● Série d'exercices:
a - Quels grands constructeurs l'extrait sur la moto tout-terrain cite-t-il comme disposant de plusieurs centres tout-terrain à leur nom en France ?
b - Dans les données de l'exercice, recopiez le passage allant de la ligne qui contient "Tap the black Reduction box" jusqu'à la fin des données en changeant "screenshot" en "image", sans les images.

***** Extrait choisi

Moto tout-terrain : effet de mode ou lame de fond ?
Hors-série spécial Trail, influenceurs qui partent au bout du monde les roues dans la terre, gamme tout-terrain dans toutes les marques et chez tous les équipementiers, Alpes Aventure Motofestival …. Le trail envahit la communication du monde de la moto.
Vous vous posez donc la question : rouler dans la terre est-ce intéressant quand on aime la moto juste pour se balader ou voyager ? Est-ce un effet de mode ? Alors sortons de notre zone de confort et plongeons dans l’univers tout-terrain pour découvrir ses bienfaits.
La déferlante terre et boue
Depuis quelques années lorsque vous arpentez les allées des salons de la moto, tous les constructeurs dévoilent des gammes toujours plus larges de moto et d’équipements dédiées à la pratique dans la terre, à grand renfort de communication musclée par des professionnels de l’enduro réalisant des prouesses techniques avec des motos de série. Ainsi Pol Tarrès sur sa Yamaha Ténéré 700 participant à la course d’extrême enduro la Red Bull Romaniacs ou Antoine Méo arrivant dans les premiers à l’Erzbergrodéo au guidon d’une Ducati Desert X.
Les possibilités de stages tout-terrain se multiplient, par exemple la mutuelle des motards a créé deux journée open trail qui sont venues compléter les journées open piste, pour débuter ou se perfectionner, les grands constructeurs, Yamaha, Honda, Suzuki, Ducati, BMW disposent de plusieurs centres tout-terrain à leur nom en France. Les réseaux sociaux regorgent de comptes pour apprendre à rouler hors du bitume. Au-delà des exploits techniques difficilement atteignables par le commun des motards et des courses réputées : le voyage et ses horizons infinis, par exemple Capitaine Morgan, gingeroutrider. Traverser l’Afrique, l’Asie, l’Europe, l’Amérique, être au contact du pays, au plus près de ses paysages et des habitants. Découvrir le monde, être un explorateur des temps modernes : ces machines nous vendent des morceaux d’aventure.

**********
***** Données de l'exercice

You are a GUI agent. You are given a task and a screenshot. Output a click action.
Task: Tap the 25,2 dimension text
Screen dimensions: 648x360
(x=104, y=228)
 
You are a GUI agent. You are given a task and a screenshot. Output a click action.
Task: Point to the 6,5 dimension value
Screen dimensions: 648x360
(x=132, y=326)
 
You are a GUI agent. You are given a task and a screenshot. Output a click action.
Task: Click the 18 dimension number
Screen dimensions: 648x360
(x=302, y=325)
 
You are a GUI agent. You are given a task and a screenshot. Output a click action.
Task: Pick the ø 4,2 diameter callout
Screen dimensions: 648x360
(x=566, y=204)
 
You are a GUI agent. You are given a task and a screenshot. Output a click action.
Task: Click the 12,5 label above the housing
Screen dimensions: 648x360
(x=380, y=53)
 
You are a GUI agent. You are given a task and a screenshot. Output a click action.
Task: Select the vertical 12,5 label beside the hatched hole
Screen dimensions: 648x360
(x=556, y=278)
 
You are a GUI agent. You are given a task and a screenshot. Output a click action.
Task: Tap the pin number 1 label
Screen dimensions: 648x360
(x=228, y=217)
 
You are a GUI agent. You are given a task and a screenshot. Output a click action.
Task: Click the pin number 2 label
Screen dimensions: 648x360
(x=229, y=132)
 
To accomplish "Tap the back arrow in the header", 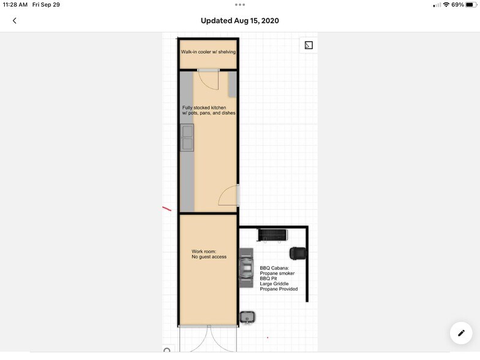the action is (x=15, y=21).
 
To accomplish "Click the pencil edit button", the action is (x=461, y=333).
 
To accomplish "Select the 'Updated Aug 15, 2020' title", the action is (x=240, y=21).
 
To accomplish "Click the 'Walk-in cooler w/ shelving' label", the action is (x=208, y=51).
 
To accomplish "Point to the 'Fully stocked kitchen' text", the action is (x=204, y=108).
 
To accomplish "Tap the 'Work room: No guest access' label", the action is (x=209, y=254).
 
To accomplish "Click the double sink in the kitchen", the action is (x=187, y=137).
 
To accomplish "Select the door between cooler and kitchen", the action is (x=208, y=80).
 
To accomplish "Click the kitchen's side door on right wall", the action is (x=229, y=195).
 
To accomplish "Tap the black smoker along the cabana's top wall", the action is (x=272, y=235).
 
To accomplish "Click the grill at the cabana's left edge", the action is (x=246, y=268).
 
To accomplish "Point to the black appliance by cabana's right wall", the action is (x=298, y=253).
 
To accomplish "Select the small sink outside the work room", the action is (x=247, y=317).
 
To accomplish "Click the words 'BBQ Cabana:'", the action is (x=274, y=268).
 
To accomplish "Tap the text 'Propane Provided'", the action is (x=279, y=289).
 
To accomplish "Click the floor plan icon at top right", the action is (x=309, y=45).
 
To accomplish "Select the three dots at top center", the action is (x=240, y=5).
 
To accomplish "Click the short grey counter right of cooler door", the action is (x=233, y=84).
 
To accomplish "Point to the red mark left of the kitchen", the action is (x=167, y=209).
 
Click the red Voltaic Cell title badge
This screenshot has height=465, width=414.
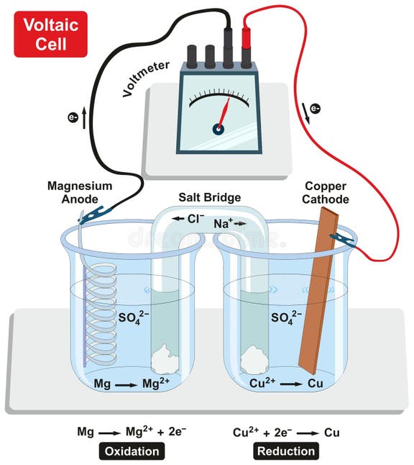click(x=50, y=34)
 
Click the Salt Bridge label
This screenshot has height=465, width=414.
click(x=210, y=197)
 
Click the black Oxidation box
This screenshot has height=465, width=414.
click(x=132, y=451)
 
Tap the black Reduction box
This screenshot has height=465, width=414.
click(x=285, y=451)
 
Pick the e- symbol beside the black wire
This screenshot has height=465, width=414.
click(x=73, y=117)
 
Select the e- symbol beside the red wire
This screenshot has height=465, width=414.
click(x=315, y=109)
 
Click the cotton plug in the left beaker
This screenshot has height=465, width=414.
click(x=165, y=358)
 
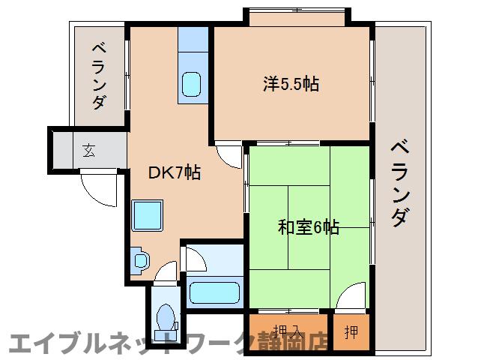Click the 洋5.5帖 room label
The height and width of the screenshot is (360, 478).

**********

● Réponses dans l'ordre:
a - Yamaha, Honda, Suzuki, Ducati, BMW

b -
Tap the black Reduction box
This image has height=465, width=414.
click(x=285, y=451)
 
Pick the e- symbol beside the black wire
This image has height=465, width=414.
click(x=73, y=117)
 
Select the e- symbol beside the red wire
This image has height=465, width=414.
click(x=315, y=109)
 
Click the cotton plug in the left beaker
This image has height=465, width=414.
click(x=165, y=358)
 
Click the 洋5.5帖 room label
The height and width of the image is (360, 478).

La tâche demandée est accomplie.